I think it's great. After all, sales isn't really a dirty word. Sales is simply making people aware of the benefits and costs of something with the end results of asking them to commit to that thing. I'm sure there are more official definitions out there, but this is the one I like.
A lot of the things we're trying to sell, though, amount to a large cultural and strategic change. We want to sell someone on moving to an agile development methodology. We want to sell someone on providing testers with early access to a system. The costs of this type of change are high; it can easily take months or years to change a culture and it's inefficient while it's in progress. Cultural and strategic changes also rarely go unnoticed. Maybe if you're HugeCo and you start with one tiny project, then you can slip it under the radar.

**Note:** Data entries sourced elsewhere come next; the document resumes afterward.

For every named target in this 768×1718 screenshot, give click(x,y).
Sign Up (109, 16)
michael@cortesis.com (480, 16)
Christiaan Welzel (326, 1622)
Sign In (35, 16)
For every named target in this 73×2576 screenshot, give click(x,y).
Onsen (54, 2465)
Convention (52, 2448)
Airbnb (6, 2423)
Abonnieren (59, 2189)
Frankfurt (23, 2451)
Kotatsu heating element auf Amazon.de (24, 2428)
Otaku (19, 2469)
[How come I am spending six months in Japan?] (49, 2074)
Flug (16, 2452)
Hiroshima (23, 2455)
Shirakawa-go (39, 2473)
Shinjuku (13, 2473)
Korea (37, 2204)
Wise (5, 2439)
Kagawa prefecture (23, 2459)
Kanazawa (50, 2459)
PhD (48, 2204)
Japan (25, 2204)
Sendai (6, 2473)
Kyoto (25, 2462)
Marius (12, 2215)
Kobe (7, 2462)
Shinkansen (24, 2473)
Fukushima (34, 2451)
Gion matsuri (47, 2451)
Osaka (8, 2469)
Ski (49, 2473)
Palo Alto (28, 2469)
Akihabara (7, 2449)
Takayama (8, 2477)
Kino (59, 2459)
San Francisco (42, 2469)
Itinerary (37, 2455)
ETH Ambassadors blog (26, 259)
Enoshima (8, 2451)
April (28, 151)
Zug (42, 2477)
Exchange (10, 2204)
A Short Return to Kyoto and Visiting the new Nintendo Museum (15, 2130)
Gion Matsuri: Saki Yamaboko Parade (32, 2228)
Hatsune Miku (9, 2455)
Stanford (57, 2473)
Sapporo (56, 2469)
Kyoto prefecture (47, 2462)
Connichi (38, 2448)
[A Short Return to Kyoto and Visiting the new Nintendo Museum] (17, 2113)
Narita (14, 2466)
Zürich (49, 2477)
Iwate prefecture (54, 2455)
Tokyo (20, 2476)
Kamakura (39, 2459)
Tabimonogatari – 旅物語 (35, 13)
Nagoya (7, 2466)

But most of us don't work for HugeCo, and most of us don't have a project that is our own domain that we can try new things with.
So let's assume we have to sell this cultural change. We're borrowing the sales verbiage, so let's borrow the techniques, too. Approaching it like it's a sales challenge, then we need to identify:
- the benefit of the change ("who wins")
- the cost of the change ("who pays")
- the people who - directly or indirectly - have to change along with it ("who cares")
From there, it's generally a matter of identifying the decision maker and decision influencers. The decision maker it the go/no-go person in the end, and it's probably the guy who's going to end up both getting the most benefit and absorbing the most cost. In the case of changing development methodologies, it's probably the head of engineering. It might be the entire executive committee.
Decision influencers are a lot more numerous. It's the sales guys who are counting on a release next quarter, and the marketing types who need a new feature for a trade show in 4 months. It's the support group who will need to handle different ways of getting customer hotfixes through development. And it's your software architects who have to implement this thing. The decision influencers are everyone who wins, everyone who pays, and everyone who cares.
Convince the influencers, and they'll help you convince the decision maker. But you have to hit most of the decision influencers, and you have to start selling. Start showing them why they should care, why they win, and why the cost is something they want to absorb because of the benefit they'll end up getting. Then you're really selling. And who knows - maybe you'll get the eventual decision in your favor.